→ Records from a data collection
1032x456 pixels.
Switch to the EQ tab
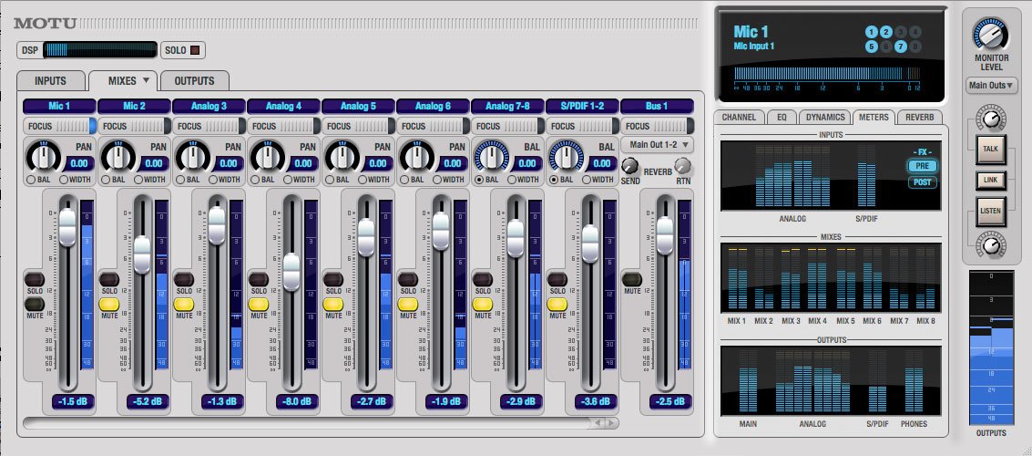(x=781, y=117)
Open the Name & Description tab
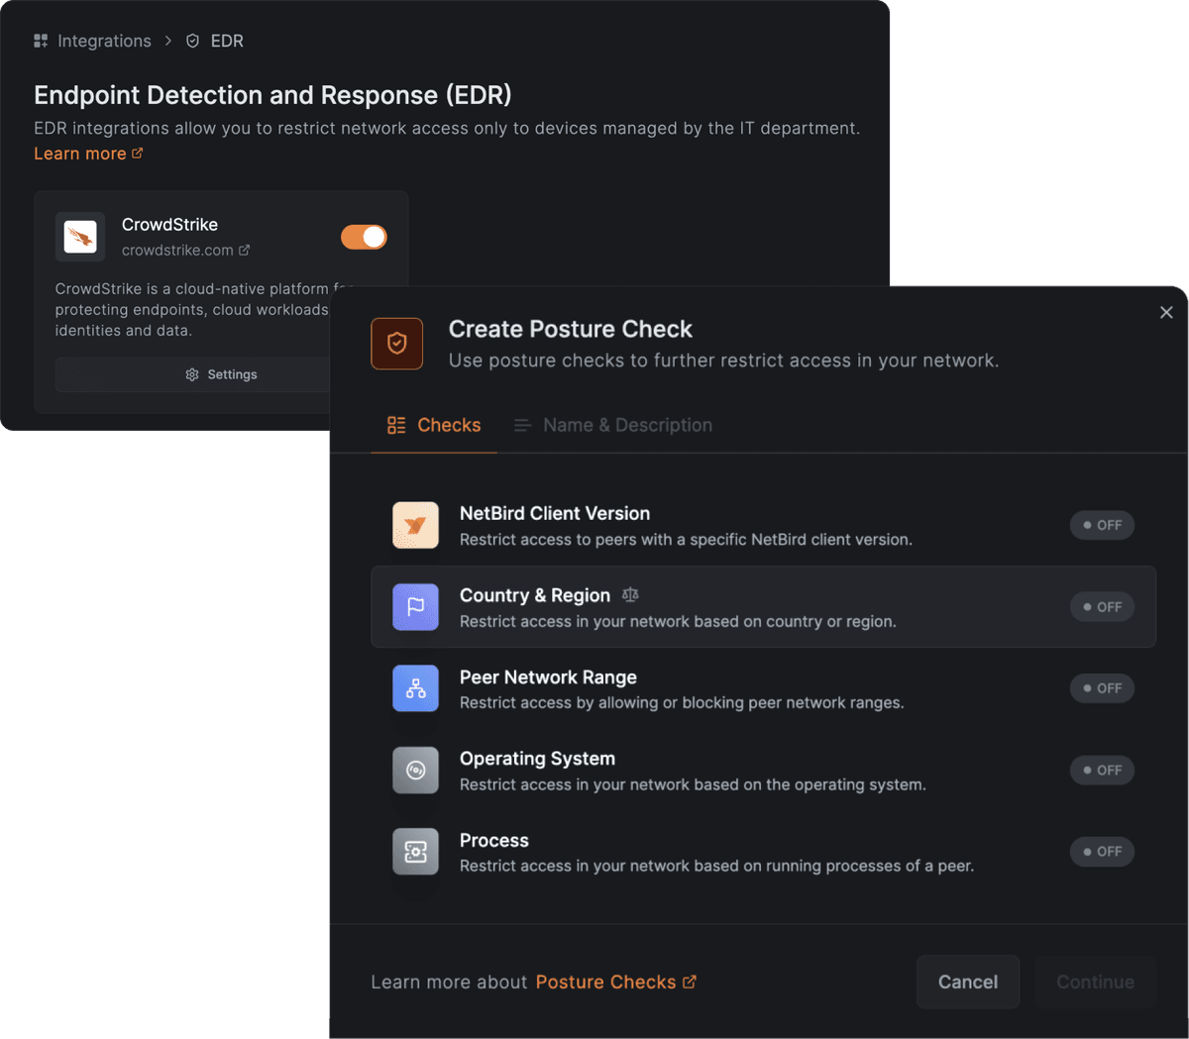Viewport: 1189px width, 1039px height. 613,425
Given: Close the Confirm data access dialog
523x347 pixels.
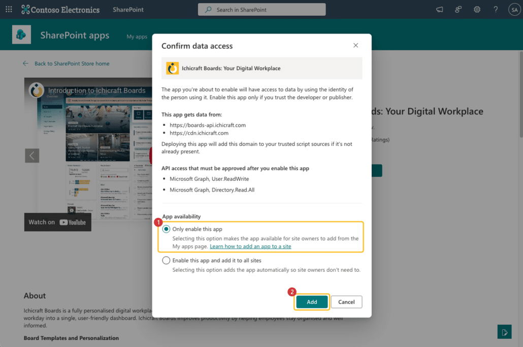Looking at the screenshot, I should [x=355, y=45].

→ Your task
Return all records exactly as they stand above, except for pictures.

→ Final answer
1032x456 pixels.
Switch to the EQ tab
(x=781, y=117)
Open the Name & Description tab
Viewport: 1189px width, 1039px height. 613,425
Given: Close the Confirm data access dialog
523x347 pixels.
Looking at the screenshot, I should [x=355, y=45].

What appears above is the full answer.